Rethinking the temporalities of modernism does not eliminate the years 1890–1945 any more than rethinking its geography eliminates London and the other imperial capitals as its centers of gravity. Borges’s “rereading” (Universal History of Infamy, 15) of the past ranges through world literature from a base in Stevenson and Chesterton, just as the trajectory of the infamous impostor Arthur Orton takes him from London around the world as Tom Castro and back again as a resurrected Roger Charles Tichborne. Among the key functions played by the slum in the economy of modernity is as a migratory hub, the teeming point of ingress and egress of a city that would prefer its identity fixed in space and looking resolutely forward.
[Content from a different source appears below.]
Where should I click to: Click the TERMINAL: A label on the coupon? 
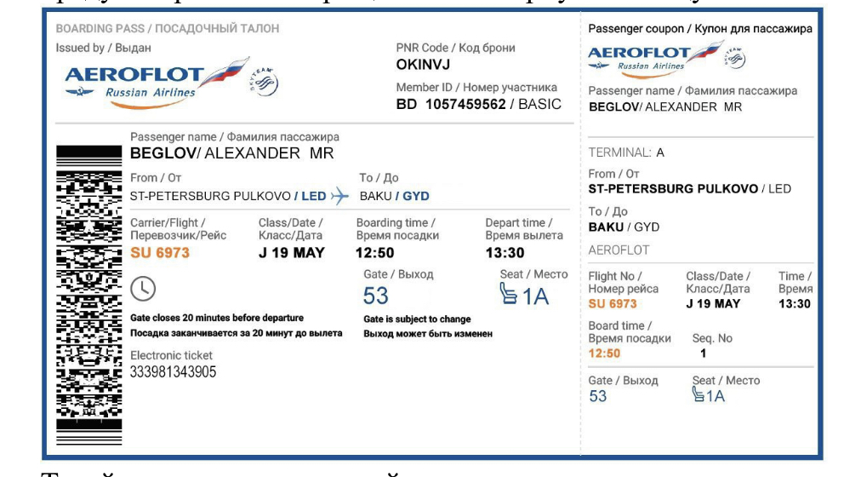coord(626,152)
That the underworld cant from which the term slum emerged has been variously attributed to Irish, Roma, and unknown impostors can help remind us that slums appear in cities primarily as a consequence of migration, be it internal or external. They are the parts of the city where its past and its future intersect or, rather, where that intersection is conventionally located and understood to be occurring. Such a process could be more strictly defined in the medieval ghetto, for example, where clear rules determined movement and restricted the rights of the ghetto population, even though in the everyday life of the city movement between the ghetto population and the rest of the city was in many circumstances more fluid and less clearly defined than in theory. But ghettoes, like city walls, are created in order to endure; slums are created in order to be eliminated. What happens to the population of a slum when the slum is demolished? Symbolically, it is eliminated; practically, it simply sticks around, hovering nearby and making a new slum, or it travels the global network of slum spaces, each one, as Borges slyly suggests, both identical in its qualities to its fellows and unique. Ghettoes testify to ossified power relations (or at least to the desire to have those relations ossified); slums testify to the instability of those same relations. “Mobility, not fixity” is central to the definition of the slum, asserts Koven (Slumming, 9), even as, I would argue, the function of the designation is to attempt to fix a single identity onto an essentially mobile phenomenon.

The slum is a prime location for the colony in the heart of the empire or for those elements of the colony that are the hardest to fix or control (as opposed, for example, to its commodities in the shop windows). Not only were slum and colonial outposts “linked in the British imperial imagination as places of freedom and danger, missionary altruism and sexual opportunity” (Koven, Slumming, 21), but the global mobility instantiated by empire was a major factor in the creation of slums, just as imperial forces tended to create slums within colonial cities by surrounding, containing, and newly framing old parts of those cities by new neighborhoods designed on the modernist model. So, the slum can remind us of the way periphery and center are mutually constituting forces, and its absence from modernism per se can remind us of the literal absence of that relationship from modernism. The further we move from the traditional centers of modernism, however, the more we find other ways of thinking about the slum, of negotiating between the modern colonial city and the mixed slums, just as they negotiate between the discourses of modernism and the other mixed discourses also available. And the more we seek alternate geographies of the traditional centers of modernism, the more we also find other ways of thinking about the slum, as when Monica Ali reverses Elizabeth Dalloway’s bus ride in Brick Lane (2003) to bring her Bangladeshi family from Whitechapel to St. James’s Park, a sightseeing tour by a family in local residence for thirty years and a daughter who insists that London is “where she’s from.” Nothing about the bus has changed in the eighty years between novels: same route, same double-decker design, same conductor taking their tickets. And nothing about the parks and palaces of the West End London Nazneen and her family see has changed either. The geography and the social divisions are identical, just as, Ali implies, the descendants of the Dalloways are; what has changed are the slum dwellers. But how do you narrate that turning of the tables, and is turning them as simple a process as riding the bus in the opposite direction? Ali needs the slum to underpin the liberatory anger and oppressive violence of Nazneen’s tale, but she also needs Woolf’s modernism in order to narrate an outside to that slum and to grant subjectivity and agency to Nazneen, her daughters, and her friends.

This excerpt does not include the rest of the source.